Well-crafted beer a simple, shoulder-relaxing delight
Posted by lushlife
Posted: March 24, 2008 - 10:02 am
This week, Play’s Last Call columnist, Jessica Bowman, and Down the Hatch columnist, Dawnell Smith, switch roles to discover if the love for liquid translates across ale and cocktail borders. Things will be back to normal next week. Read Smith’s take on mixed drinks on Page 4.
Switching it up and doing a beer column was a trying task for me. When I go out to dinner, for happy hour or just for fun, I want something interesting, intriguing — something to tingle my taste buds. I never order beer.
Beer, to my barely barley-trained palate, was just too blase. Too boring. I mean, I usually thought of beer as a keg-party necessity and a good complement to pizza. The idea of ordering a Corona at a bar made me cringe. Beer seemed like a carbonated, tasteless waste of five bucks.

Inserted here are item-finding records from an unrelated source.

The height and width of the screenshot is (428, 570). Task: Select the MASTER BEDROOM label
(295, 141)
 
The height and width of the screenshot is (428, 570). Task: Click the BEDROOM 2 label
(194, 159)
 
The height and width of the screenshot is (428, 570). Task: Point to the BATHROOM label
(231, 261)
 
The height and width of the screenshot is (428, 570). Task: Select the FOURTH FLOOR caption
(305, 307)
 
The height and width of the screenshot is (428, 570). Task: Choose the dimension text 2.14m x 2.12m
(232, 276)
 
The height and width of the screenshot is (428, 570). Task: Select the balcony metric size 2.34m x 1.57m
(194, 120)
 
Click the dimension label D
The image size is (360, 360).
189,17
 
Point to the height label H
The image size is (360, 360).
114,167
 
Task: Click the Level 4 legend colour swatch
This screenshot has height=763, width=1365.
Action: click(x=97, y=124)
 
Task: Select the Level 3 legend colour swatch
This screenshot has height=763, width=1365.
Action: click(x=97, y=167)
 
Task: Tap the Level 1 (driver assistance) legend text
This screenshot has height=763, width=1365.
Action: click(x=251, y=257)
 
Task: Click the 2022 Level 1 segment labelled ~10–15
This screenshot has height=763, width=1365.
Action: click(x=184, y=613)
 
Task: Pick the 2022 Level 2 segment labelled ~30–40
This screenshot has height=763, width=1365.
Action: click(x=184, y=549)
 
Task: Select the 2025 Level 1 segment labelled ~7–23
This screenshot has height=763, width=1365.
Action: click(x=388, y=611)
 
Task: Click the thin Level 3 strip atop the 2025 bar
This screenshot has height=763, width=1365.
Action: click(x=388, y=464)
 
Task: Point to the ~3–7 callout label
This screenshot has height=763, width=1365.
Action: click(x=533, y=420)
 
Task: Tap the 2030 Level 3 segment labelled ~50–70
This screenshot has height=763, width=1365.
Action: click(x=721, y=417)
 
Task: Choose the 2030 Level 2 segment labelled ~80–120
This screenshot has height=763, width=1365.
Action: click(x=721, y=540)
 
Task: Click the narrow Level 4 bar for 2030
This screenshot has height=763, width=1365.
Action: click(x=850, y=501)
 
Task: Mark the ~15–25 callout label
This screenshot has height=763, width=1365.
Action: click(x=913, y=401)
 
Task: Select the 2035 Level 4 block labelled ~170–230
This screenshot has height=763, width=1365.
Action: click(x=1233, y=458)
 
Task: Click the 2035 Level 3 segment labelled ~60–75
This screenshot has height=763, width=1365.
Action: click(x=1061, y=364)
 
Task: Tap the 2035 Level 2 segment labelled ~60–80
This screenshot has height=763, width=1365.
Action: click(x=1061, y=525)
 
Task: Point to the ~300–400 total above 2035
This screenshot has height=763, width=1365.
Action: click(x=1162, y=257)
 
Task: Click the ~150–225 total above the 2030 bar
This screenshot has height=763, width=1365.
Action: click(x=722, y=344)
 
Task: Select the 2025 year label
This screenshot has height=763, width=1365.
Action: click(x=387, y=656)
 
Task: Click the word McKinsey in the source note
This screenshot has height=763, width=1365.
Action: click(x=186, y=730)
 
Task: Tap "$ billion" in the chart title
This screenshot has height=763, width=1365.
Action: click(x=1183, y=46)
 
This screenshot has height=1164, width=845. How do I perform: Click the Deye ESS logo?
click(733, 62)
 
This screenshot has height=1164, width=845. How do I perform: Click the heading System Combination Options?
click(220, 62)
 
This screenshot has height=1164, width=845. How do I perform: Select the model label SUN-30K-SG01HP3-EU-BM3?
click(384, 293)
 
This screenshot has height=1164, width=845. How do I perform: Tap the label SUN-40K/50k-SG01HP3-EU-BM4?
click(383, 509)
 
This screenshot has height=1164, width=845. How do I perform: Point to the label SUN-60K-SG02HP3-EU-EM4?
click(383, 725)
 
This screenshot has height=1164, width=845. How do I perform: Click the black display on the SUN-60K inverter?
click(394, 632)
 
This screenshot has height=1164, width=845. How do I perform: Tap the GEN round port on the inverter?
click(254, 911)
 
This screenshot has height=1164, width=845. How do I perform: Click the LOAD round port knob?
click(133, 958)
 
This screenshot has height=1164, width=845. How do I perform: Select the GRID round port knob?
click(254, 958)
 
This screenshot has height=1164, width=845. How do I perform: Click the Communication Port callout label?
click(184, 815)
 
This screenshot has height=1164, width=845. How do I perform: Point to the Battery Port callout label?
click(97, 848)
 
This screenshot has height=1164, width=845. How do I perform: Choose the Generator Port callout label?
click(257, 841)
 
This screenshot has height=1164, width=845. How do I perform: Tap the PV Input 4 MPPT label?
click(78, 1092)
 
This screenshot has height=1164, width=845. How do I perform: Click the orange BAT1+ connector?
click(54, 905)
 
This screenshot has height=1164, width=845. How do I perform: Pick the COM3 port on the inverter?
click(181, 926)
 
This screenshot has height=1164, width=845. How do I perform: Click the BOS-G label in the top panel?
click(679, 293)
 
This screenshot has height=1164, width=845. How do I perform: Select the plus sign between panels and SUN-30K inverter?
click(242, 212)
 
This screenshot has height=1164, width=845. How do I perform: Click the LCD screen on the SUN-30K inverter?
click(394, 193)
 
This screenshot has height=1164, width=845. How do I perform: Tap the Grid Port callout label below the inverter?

But I was wrong. There are beer lovers everywhere, and they’re not all in love with Bud Light. And now I think I can call myself one of them. An amateur, but a lover just the same.
I started a brew-centric weekend by heading to the weekly tour at Midnight Sun Brewing Co. (7329 Arctic Blvd., 344-1179, www.midnightsunbrewing.com). It’s always fun to learn about alcohol, and I knew there were details and involved processes for spirits and wine. But Bud Light? How involved could it be?
Apparently very involved. As a beer newbie, I was shocked to discover that beer is more complicated than just soaking hops in water; you can actually get a four-year degree in malting science. Sheesh. Some bartending schools only last one to five weeks.
My eyes were opened the more I heard and the more I tasted. The brewery was definitely not a bar, and the crowd wasn’t what you’d typically see on a regular Friday night at Bernie’s Bungalow Lounge. But you could drink (for a buck a sample). And the beer — well, it wasn’t any beer I’d ever tasted. Some of it was sweet, some was dark and brooding, some was light and effervescent. All were good, and unexpected.
So, with a few new favor-ites under my belt, I took some friends and visited Cafe Amsterdam (530 E. Benson Blvd., 274-0074, www.cafe-amsterdam.com), an established beer mecca with a menu that boasts a beer list to rival any wine selection around.
I didn’t know where to start, so I asked for a recommendation. The server had several: cider, bock, brown, lager, pale ale, tremens, Chimay, barleywine; beers from Canada to Scotland to Germany. I was completely lost, and there wasn’t a Coors or Heineken to be found.
But pints were $6, and there were pints aplenty, so we sampled. My loyal tasters tried the Magner’s Irish Cider, Harp’s Lager, Silver Gulch Rye Bock and Chimay Cinq Cents. I tried the Delirium Tremens (dubbed the “best beer in the world” in the 1998 World Beer Championships) and was happy with the lightness, plus the jaunty goblet festooned with red elephants prancing like they were heading to a Dumbo cartoon.
While we sipped, I noticed a key point about beer. There are awesome things you can eat that include it. For example, Cafe Amsterdam serves a Welsh rarebit appetizer that is just bread and cheese covered with ale and baked. I briefly considered changing my expertise to Welsh rarebit columnist.
Another thing I noticed about beer is that, in the end, I hardly noticed it. We forgot about the analysis as we all just relaxed and kept the conversation going. I’ve always enjoyed a beer with hot wings or during a sports game, but I never realized that kind of enjoyment — relaxing, load-off-your-shoulder bliss — can come at any time with a simple glass of brew. With beer you can either start your night or decide to end it early.
Sometimes a cocktail is a stressful venture — you have to choose the right bar, plan ahead with friends, ask about ingredients. With beer, you just have to order a beer. Even if it’s a fancy beer, it’s beer. It isn’t something you order a “double” of. It isn’t something you take in a shot. It’s something you enjoy, slowly and surely, with friends. One pint at a time, anytime.